Cancer colorectal : quels traitements ?

Comment le cancer colorectal se soigne-t-il ?

“Le cancer d’une manière générale nécessite ce qu’on appelle la multidisciplinarité, c’est-à-dire qu’autour d’une table, on a l’ensemble des éléments qui nous permettent de savoir où en est la maladie. Il y a un certain nombre d’examens comme des scanners, etc. Chacun donne son avis selon sa spécialité (le chirurgien, le radiothérapeute, le chimiothérapeute) de façon à prendre la meilleure décision.

“C’est vrai que très souvent le premiers temps du traitement d’un cancer du côlon, sans rentrer dans les détails, c’est la chirurgie. La chirurgie garde une place très importante dans les prise en charge de cette maladie, c’est vrai.”

Cancer colorectal : quels risques ?

Quels sont les terrains à risque ?

“C’est une problématique importante parce qu’on a parlé du test Hemoccult qui est pour la population dite générale, qui n’a pas d’antécédents particuliers.

“En revanche, dans les familles où il y a déjà eu un cas de cancer du côlon ou un cas de polype, là, le dépistage n’est plus fait par le test Hemoccult mais bien par la coloscopie.

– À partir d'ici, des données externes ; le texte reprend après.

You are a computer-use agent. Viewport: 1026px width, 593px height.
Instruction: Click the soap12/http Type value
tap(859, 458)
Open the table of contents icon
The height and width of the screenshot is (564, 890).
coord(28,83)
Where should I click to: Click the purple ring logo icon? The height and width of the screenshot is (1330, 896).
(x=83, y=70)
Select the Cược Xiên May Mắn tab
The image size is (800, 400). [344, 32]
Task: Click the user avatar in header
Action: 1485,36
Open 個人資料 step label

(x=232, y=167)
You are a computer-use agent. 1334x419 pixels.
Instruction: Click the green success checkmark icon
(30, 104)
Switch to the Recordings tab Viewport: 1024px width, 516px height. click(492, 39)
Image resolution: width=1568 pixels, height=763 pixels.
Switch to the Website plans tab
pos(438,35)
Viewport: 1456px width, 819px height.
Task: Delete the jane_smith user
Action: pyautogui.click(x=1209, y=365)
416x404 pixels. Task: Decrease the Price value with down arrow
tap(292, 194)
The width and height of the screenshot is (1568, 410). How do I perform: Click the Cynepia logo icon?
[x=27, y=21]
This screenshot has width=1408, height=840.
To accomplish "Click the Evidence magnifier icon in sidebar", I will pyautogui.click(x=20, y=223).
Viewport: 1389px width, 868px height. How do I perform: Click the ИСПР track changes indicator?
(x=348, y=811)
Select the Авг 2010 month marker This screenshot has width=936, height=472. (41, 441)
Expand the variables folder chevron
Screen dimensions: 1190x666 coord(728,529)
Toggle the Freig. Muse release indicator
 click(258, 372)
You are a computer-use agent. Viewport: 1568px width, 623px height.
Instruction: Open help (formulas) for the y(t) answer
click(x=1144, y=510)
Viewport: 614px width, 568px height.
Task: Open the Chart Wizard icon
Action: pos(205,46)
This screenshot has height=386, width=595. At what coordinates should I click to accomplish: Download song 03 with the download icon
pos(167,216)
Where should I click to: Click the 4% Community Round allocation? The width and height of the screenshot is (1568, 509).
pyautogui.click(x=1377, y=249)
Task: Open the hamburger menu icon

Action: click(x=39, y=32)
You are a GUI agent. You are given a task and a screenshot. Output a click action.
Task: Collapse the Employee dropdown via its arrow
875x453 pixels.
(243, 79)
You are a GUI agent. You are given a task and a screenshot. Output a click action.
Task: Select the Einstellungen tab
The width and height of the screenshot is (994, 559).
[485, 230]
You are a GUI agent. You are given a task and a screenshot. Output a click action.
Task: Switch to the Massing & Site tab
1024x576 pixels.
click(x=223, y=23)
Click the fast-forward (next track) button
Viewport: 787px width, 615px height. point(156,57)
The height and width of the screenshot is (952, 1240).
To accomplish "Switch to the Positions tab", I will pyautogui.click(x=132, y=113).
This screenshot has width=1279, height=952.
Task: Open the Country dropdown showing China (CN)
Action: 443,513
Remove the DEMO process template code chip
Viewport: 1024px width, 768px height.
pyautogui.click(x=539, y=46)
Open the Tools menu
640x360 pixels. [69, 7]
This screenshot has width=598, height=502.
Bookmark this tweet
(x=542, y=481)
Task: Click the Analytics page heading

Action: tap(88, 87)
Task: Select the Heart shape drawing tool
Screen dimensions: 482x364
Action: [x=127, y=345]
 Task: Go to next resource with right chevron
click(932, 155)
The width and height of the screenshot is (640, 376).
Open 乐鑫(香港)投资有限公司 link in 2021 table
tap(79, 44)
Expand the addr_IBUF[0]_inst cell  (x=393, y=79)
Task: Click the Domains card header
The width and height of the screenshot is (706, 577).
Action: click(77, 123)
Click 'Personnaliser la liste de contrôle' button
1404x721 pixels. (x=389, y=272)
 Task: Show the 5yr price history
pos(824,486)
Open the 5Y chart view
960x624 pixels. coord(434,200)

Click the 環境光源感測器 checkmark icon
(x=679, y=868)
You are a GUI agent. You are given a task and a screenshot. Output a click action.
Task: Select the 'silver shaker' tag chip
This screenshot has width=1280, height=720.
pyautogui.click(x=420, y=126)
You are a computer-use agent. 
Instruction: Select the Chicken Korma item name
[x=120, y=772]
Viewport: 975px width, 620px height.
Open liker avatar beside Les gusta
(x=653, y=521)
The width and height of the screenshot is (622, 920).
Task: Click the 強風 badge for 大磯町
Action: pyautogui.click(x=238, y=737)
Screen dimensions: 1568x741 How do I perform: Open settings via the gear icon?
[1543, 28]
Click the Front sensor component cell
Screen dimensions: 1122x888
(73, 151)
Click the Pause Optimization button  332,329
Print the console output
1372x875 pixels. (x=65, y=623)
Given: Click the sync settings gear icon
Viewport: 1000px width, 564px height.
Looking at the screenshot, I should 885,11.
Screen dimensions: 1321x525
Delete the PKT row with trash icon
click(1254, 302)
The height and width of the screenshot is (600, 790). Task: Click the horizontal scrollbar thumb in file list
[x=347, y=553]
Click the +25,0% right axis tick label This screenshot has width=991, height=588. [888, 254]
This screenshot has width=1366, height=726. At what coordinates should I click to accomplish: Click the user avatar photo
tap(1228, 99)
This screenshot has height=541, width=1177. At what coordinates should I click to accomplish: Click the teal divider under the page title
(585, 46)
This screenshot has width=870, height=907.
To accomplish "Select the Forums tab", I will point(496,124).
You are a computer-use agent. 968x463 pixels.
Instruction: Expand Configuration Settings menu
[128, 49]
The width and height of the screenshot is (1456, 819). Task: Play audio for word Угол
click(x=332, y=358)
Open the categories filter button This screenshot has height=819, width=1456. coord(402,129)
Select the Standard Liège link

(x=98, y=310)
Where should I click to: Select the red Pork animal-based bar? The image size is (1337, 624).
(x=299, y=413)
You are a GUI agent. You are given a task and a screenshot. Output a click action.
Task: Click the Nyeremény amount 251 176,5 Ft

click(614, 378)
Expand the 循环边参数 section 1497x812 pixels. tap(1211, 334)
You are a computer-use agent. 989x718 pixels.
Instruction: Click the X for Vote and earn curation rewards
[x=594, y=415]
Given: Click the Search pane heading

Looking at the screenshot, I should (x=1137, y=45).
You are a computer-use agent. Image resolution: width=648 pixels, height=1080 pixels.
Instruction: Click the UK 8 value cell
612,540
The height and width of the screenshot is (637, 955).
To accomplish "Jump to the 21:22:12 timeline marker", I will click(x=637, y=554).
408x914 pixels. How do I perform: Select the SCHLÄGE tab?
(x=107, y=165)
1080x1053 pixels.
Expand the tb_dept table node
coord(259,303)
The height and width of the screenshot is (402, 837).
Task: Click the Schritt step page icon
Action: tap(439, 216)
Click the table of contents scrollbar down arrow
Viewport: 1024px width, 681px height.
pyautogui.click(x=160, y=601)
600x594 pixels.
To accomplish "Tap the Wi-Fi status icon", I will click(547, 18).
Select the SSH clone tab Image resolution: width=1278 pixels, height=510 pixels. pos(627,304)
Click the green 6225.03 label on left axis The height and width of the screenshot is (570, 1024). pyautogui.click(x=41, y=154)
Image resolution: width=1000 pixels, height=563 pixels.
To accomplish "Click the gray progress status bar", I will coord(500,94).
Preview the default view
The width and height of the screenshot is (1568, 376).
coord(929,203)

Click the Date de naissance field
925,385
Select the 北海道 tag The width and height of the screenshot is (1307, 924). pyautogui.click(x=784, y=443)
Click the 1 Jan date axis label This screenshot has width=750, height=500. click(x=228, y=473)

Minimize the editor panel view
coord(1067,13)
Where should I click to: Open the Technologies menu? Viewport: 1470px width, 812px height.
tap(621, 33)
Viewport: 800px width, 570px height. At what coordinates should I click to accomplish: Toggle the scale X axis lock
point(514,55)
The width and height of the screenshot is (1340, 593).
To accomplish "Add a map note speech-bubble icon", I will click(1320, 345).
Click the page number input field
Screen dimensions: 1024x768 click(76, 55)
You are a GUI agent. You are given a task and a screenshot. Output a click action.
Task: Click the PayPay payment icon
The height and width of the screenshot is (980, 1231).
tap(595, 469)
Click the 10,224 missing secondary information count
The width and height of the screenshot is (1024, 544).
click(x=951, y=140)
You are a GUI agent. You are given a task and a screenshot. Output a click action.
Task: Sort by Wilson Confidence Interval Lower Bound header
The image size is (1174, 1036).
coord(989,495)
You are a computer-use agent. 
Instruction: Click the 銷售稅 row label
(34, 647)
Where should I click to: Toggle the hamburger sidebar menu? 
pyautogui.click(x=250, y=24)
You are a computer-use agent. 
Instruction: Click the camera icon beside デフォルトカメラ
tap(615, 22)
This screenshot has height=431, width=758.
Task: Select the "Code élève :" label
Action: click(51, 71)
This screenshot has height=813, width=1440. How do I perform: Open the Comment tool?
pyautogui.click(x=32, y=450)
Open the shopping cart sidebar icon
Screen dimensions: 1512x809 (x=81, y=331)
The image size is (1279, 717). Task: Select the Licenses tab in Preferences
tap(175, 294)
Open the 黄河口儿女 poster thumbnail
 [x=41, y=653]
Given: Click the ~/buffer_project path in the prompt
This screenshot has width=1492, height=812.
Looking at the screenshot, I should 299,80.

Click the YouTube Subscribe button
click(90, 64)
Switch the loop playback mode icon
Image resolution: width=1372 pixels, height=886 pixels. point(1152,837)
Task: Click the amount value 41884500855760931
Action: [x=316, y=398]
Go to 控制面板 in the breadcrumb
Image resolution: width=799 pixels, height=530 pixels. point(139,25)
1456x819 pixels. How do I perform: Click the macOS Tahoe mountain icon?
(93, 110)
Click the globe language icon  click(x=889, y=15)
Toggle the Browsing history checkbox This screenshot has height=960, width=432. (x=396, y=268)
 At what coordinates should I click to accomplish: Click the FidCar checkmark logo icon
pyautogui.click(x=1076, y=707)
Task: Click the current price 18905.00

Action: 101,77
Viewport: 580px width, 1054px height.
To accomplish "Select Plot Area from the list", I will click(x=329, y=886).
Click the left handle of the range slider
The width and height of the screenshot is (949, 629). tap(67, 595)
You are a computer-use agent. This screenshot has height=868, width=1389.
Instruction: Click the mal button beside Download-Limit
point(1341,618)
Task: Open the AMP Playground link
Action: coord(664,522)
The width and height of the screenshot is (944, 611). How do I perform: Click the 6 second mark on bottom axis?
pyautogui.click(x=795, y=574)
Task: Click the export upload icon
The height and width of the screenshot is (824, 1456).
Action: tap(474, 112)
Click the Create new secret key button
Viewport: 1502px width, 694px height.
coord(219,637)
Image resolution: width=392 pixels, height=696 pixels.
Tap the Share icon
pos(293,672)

“Pour des cas encore plus importants où il y a vraiment dans la famille des problématiques multiples de cancers du côlon, à ce moment là, on a à faire à des maladies qui sont génétiquement déterminées, on va jusqu’à la consultation de génétique pour faire des tests génétiques dans la famille pour aller déterminer ceux qu’il faut suivre extrêmement étroitement, avec parfois des coloscopies qui sont faites annuellement.”

Cancer colorectal, coloscopie et produit de nettoyage

Pourquoi ne pas améliorer le goût du “produit de nettoyage” du côlon ? Pourquoi 4 litres ? C’est impossible à boire.

“La problématique est qu’il faut vraiment avoir une grande quantité de liquide qui reste à l’intérieur du côlon de façon à emporter toutes les matières fécales pour qu’à la coloscopie, on puisse voir et regarder le côlon.

“Un polype fait parfois quelques millimètres. Donc 5 mm de diamètre, vous imaginez bien que s’il y a une petite matière fécale qui est collée dessus; on ne la voit pas. Donc il faut vraiment que ce soit le plus propre possible.

“Quand au goût, on a essayé. Il y a trois produits différents mais c’est à peu près pareil.”

Cancer colorectal : une question d’alimentation ?

Quel est le rôle de l’alimentation dans le cancer colorectal ?

“L’alimentation a un rôle puisque le cancer du côlon est un cancer qui survient particulièrement dans les pays dits occidentaux. Il est vrai qu’il vaut mieux ne pas avoir une alimentation trop occidentale, pas manger trop de hamburger-frites mais plutôt manger le plus possible de légumes, faire un peu d’exercice physique.

“Ce qui est intéressant, c’est que mener une vie saine pour se prémunir contre le cancer du côlon est la même vie saine pour se prémunir contre les maladies cardiovasculaires.

“Il ne faut pas boire d’alcool non plus si possible, pas trop du moins.”